Mengingat sumber daya penanganan pandemi, termasuk intervensi vaksinasi yang masih lebih terkonsentrasi di Jawa, maka kegentingan yang lebih tinggi sangat mungkin terjadi juga di luar Jawa jika upaya pencegahan tak bisa mengimbangi laju penyebaran virus.
Dengan kata lain, sekarang Indonesia sebenarnya telah memasuki fase kritis dengan kegentingan yang nyata. Virus corona telah menyebar dan berada semakin dekat dengan kita.

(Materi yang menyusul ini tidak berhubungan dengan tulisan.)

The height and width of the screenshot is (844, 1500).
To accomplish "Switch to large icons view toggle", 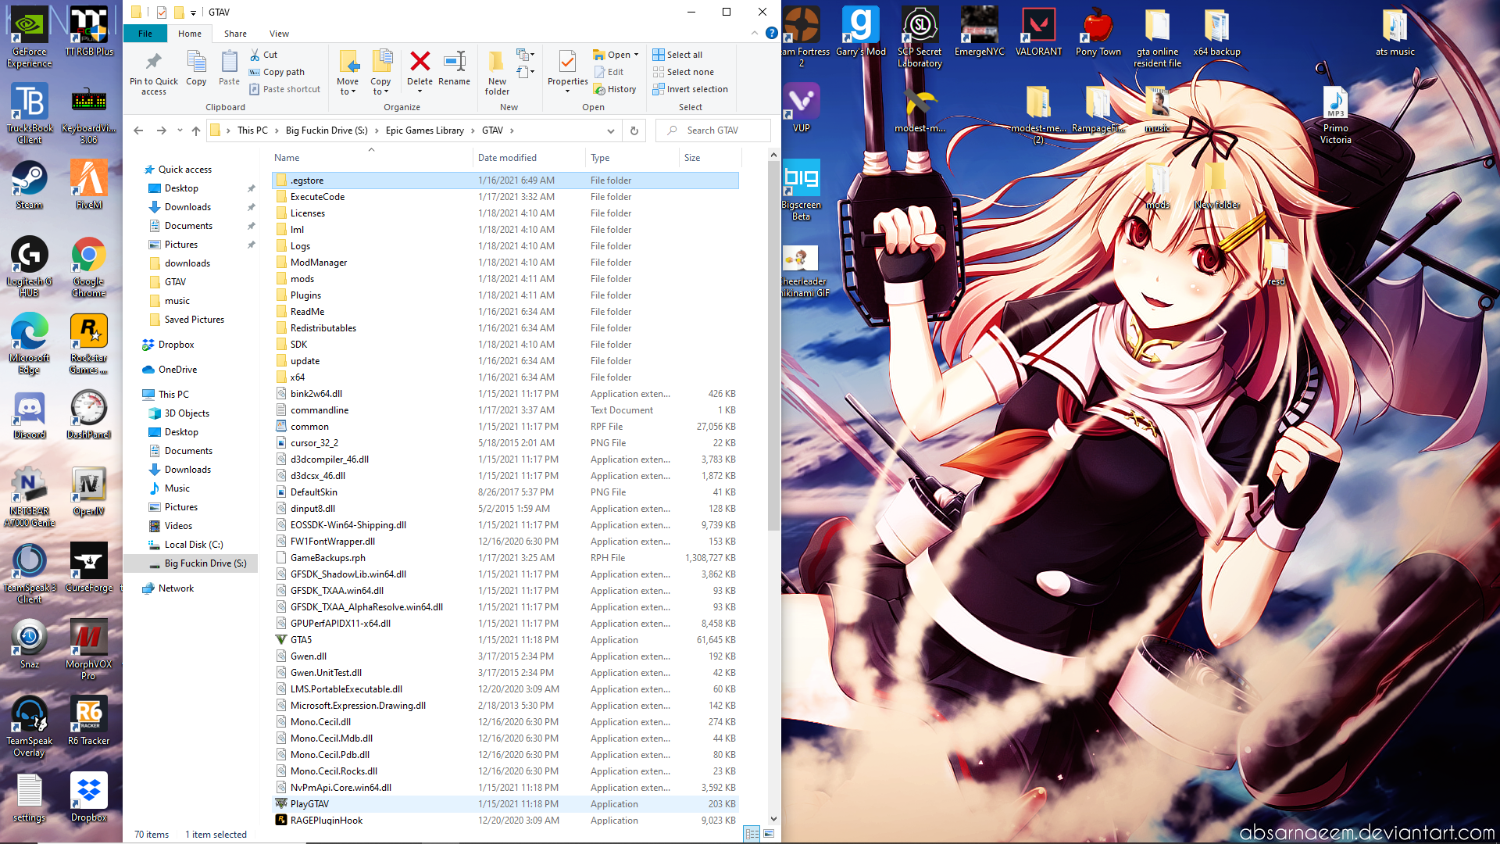I will click(x=769, y=834).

Ancamannya bukan lagi sebatas di transportasi umum, tempat kerja, atau pasar, tapi virus Corona mungkin sudah tidur satu ranjang dengan kita.
Faktor "Kepercayaan"
Varian baru virus SarsCov-2 memang bisa memicu situasi yang lebih berbahaya, tapi penyebab utama tingginya kasus positif Covid-19 di Indonesia sebenarnya bukan pada varian-varian Corona tersebut.Â
Ada atau tidak ada varian Corona, pandemi Covid-19 di Indonesia tetap sulit terkendali. Inilah yang terjadi selama 1,5 tahun belakangan. Kurva pandemi di Indonesia belum pernah benar-benar melandai. Meski angka yang dilaporkan sempat menurun, tapi laju penyebaran virus di tengah masyarakat ternyata lebih cepat.
Faktor terbesar yang membuat virus Corona menyebar lebih cepat ialah "Kepercayaan". Faktor ini juga membuat tingkat keganasan virus bertambah.

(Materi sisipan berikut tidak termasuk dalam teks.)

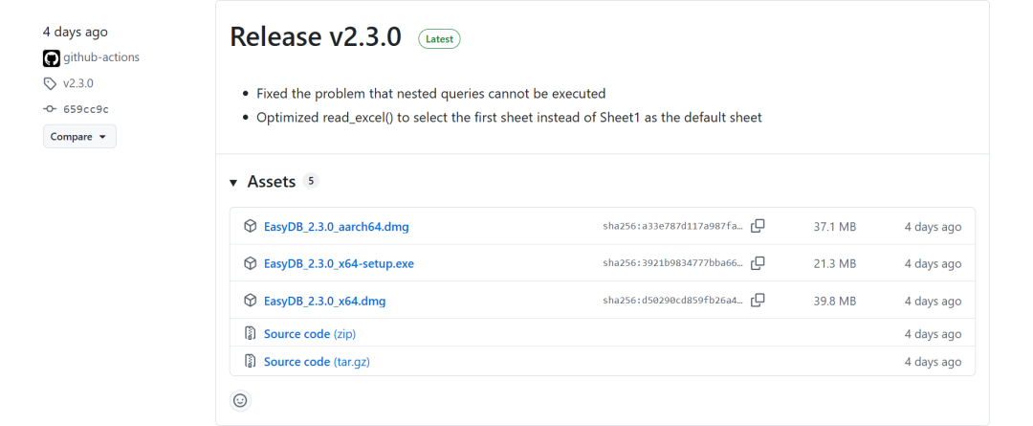Copy sha256 hash for aarch64.dmg file
This screenshot has width=1033, height=426.
point(758,227)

Kepercayaan yang pertama ialah masih mudahnya masyarakat Indonesia percaya pada hoaks. Pada awal pandemi, kabar bohong didominasi dengan narasi bahwa "Covid-19 merupakan konspirasi", "Corona adalah kebohongan", "Virus SarsCov-2 adalah permainan elit global", dan seterusnya.
Ironisnya, setelah lebih dari 1 tahun pandemi, kita masih menghadapi hoaks-hoaks yang sama. Kebenaran ilmiah seolah tak mempan memadamkan kepercayaan masyarakat terhadap hoaks. Bahkan, rentetan hoaks semakin bertambah.Â
Sekarang banyak orang mempercayai pula bahwa "vaksin merupakan komoditi ekonomi untuk mengeruk keuntungan", "vaksin memicu kematian", "vaksin berisi chip pengendali otak", dan sebagainya.

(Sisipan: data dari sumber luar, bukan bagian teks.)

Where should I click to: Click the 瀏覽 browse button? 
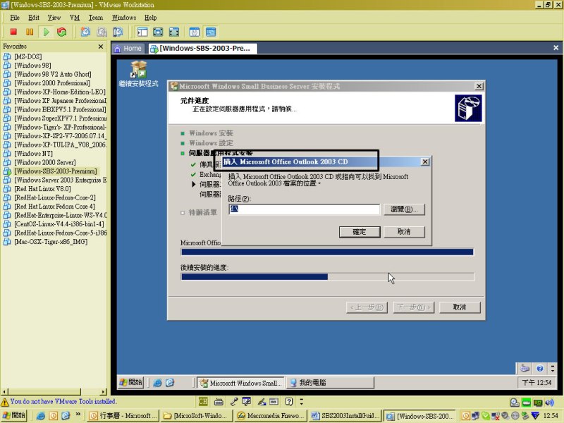(x=404, y=209)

Disadari atau atau tidak, selagi kita sibuk dengan hoaks-hoaks, virus Corona menyebar semakin cepat dan kita terlambat mengejarnya.
Kepercayaan kedua ialah kepercayaan terkait pemahaman agama. Banyak orang lebih percaya bahwa keselamatan ditentukan di dalam rumah ibadah dan oleh doa-doa secara berjamaah. Bukan oleh protokol menggunakan masker, menjaga jarak atau menghindari kerumunan.